(Data extracts begins)

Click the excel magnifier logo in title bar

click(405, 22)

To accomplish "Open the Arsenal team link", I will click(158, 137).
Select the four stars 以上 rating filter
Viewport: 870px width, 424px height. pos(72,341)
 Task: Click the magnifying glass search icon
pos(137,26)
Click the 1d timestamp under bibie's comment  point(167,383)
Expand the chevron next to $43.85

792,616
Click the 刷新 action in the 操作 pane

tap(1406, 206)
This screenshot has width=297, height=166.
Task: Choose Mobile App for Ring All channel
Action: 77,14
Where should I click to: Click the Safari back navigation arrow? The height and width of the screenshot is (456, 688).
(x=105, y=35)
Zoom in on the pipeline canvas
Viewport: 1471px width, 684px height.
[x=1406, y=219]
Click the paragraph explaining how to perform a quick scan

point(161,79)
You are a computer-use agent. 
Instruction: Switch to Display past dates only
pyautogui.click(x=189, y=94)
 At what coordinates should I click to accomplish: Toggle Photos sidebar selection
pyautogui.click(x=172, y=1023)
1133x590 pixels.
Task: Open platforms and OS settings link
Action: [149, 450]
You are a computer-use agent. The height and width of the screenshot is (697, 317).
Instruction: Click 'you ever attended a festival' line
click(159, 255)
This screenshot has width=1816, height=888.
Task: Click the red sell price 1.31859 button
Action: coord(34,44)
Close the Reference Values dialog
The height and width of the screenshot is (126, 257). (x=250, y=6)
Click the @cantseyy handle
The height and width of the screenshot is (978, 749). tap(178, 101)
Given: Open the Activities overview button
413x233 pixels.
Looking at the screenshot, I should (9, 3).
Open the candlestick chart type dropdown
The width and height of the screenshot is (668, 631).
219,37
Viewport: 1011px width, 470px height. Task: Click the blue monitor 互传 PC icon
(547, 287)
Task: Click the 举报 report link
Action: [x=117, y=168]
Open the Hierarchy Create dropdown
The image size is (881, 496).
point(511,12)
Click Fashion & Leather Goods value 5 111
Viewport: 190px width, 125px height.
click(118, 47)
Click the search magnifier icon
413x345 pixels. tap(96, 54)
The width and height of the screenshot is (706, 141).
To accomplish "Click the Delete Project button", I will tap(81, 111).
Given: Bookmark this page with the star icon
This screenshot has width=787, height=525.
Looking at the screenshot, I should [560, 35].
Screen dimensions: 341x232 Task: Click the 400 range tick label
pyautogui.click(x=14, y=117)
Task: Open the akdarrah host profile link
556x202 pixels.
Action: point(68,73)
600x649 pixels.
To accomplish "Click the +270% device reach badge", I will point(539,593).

(Data extracts ends)

Your task: Extract every line from the one containing "The width and height of the screenshot is (706, 141)." to the end of the entries, including both of those lines, exactly as given and with nothing added.

Response:
The width and height of the screenshot is (706, 141).
To accomplish "Click the Delete Project button", I will tap(81, 111).
Given: Bookmark this page with the star icon
This screenshot has width=787, height=525.
Looking at the screenshot, I should [560, 35].
Screen dimensions: 341x232 Task: Click the 400 range tick label
pyautogui.click(x=14, y=117)
Task: Open the akdarrah host profile link
556x202 pixels.
Action: point(68,73)
600x649 pixels.
To accomplish "Click the +270% device reach badge", I will point(539,593).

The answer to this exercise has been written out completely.